Type aliases have special rules when it comes to internal types depending on which kind of type alias is used.

Internal type aliases

A type alias declared with type can be marked internal. Just as with classes, this means that the type can only be referenced from within the module.

//// newmodule.hack
new module foo {}

//// foo.hack
module foo;
internal class Foo {}
internal type FooInternal = Foo;
internal newtype FooOpaque = FooInternal;
internal newtype FooOpaque2 as Foo = Foo;

Internal newtypes can also be constrained by other internal types, since they can only be used from within the module.

Public Opaque type aliases

Since public opaque type aliases hide their implementations from users outside of the current file, you can implement them with internal types. The opaque type alias acts as an empty interface for the internal type. You cannot, however, constrain them with an internal type, since a public user would not know what type it's being constrained by.

newtype FooOpaque = FooInternal; // ok
newtype FooErr as FooInternal = FooInternal; // error, FooInternal is an internal type, cannot be used as constraint

Public transparent type aliases

Transparent type aliases leak their implementation, so they cannot be implemented by internal types.

type FooOpaque = FooInternal; // error, cannot use internal type FooInternal in transparent type FooOpaque.

Module-level type aliases

We also introduce a new type alias known as a module-level type alias.
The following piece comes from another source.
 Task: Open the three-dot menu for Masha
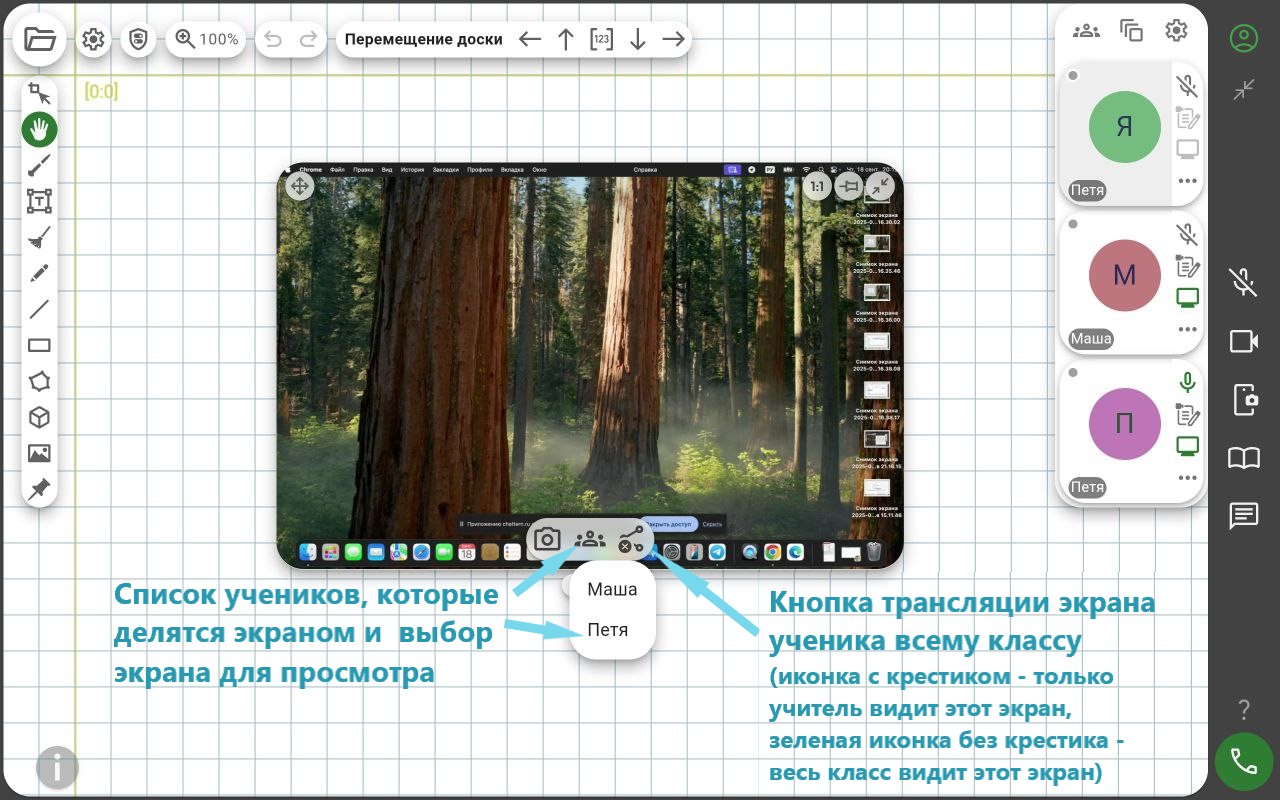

You can create one using the syntax module newtype TFoo as ... = .... A module-level type alias is opaque outside of the module it's defined in, and transparent inside (rather than just being opaque outside of the file it's defined in). Since they hide their implementations from outside the module, you can use internal types from within a module to implement them. They still cannot be constrained by internal types.

module newtype FooModule = FooInternal; // ok
module newtype FooModuleErr as FooInternal = FooInternal; // error, FooInternal is an internal type, cannot be used as a constraint

Since the purpose of module newtypes is to create an interface surrounding a module boundary, you cannot mark module newtypes themselves internal.